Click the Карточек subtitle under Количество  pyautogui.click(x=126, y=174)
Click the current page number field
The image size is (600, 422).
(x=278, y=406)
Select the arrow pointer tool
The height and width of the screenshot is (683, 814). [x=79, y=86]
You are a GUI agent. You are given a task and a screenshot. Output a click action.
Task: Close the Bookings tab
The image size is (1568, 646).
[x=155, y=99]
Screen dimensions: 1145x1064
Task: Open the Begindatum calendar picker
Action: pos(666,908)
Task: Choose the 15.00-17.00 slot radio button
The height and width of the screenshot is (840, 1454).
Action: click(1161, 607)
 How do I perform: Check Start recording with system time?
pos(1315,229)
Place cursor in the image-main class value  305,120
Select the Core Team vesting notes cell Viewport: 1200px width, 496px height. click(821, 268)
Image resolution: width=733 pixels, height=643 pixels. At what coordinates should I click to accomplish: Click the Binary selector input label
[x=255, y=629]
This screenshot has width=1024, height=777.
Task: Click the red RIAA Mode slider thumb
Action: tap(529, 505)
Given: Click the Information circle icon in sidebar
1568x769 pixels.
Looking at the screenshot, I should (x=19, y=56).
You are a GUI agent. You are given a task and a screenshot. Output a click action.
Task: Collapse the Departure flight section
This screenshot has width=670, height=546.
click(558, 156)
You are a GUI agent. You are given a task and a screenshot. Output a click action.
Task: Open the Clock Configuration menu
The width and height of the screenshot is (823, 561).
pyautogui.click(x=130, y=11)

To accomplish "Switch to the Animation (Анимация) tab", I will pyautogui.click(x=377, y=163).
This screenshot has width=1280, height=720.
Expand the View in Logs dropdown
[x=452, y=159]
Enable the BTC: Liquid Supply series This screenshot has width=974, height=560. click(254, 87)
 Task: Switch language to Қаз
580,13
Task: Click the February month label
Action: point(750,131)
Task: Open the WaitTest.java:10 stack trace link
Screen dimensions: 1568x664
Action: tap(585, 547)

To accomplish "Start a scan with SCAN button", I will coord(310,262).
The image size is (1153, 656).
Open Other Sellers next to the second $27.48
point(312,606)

WORK INSTRUCTIONS =>
Working from the material above, retype it in its entirety without change.

SOLUTION TO THIS EXERCISE =>
Click the Карточек subtitle under Количество  pyautogui.click(x=126, y=174)
Click the current page number field
The image size is (600, 422).
(x=278, y=406)
Select the arrow pointer tool
The height and width of the screenshot is (683, 814). [x=79, y=86]
You are a GUI agent. You are given a task and a screenshot. Output a click action.
Task: Close the Bookings tab
The image size is (1568, 646).
[x=155, y=99]
Screen dimensions: 1145x1064
Task: Open the Begindatum calendar picker
Action: pos(666,908)
Task: Choose the 15.00-17.00 slot radio button
The height and width of the screenshot is (840, 1454).
Action: click(1161, 607)
 How do I perform: Check Start recording with system time?
pos(1315,229)
Place cursor in the image-main class value  305,120
Select the Core Team vesting notes cell Viewport: 1200px width, 496px height. click(821, 268)
Image resolution: width=733 pixels, height=643 pixels. At what coordinates should I click to accomplish: Click the Binary selector input label
[x=255, y=629]
This screenshot has width=1024, height=777.
Task: Click the red RIAA Mode slider thumb
Action: tap(529, 505)
Given: Click the Information circle icon in sidebar
1568x769 pixels.
Looking at the screenshot, I should (x=19, y=56).
You are a GUI agent. You are given a task and a screenshot. Output a click action.
Task: Collapse the Departure flight section
This screenshot has width=670, height=546.
click(558, 156)
You are a GUI agent. You are given a task and a screenshot. Output a click action.
Task: Open the Clock Configuration menu
The width and height of the screenshot is (823, 561).
pyautogui.click(x=130, y=11)

To accomplish "Switch to the Animation (Анимация) tab", I will pyautogui.click(x=377, y=163).
This screenshot has width=1280, height=720.
Expand the View in Logs dropdown
[x=452, y=159]
Enable the BTC: Liquid Supply series This screenshot has width=974, height=560. click(254, 87)
 Task: Switch language to Қаз
580,13
Task: Click the February month label
Action: point(750,131)
Task: Open the WaitTest.java:10 stack trace link
Screen dimensions: 1568x664
Action: tap(585, 547)

To accomplish "Start a scan with SCAN button", I will coord(310,262).
The image size is (1153, 656).
Open Other Sellers next to the second $27.48
point(312,606)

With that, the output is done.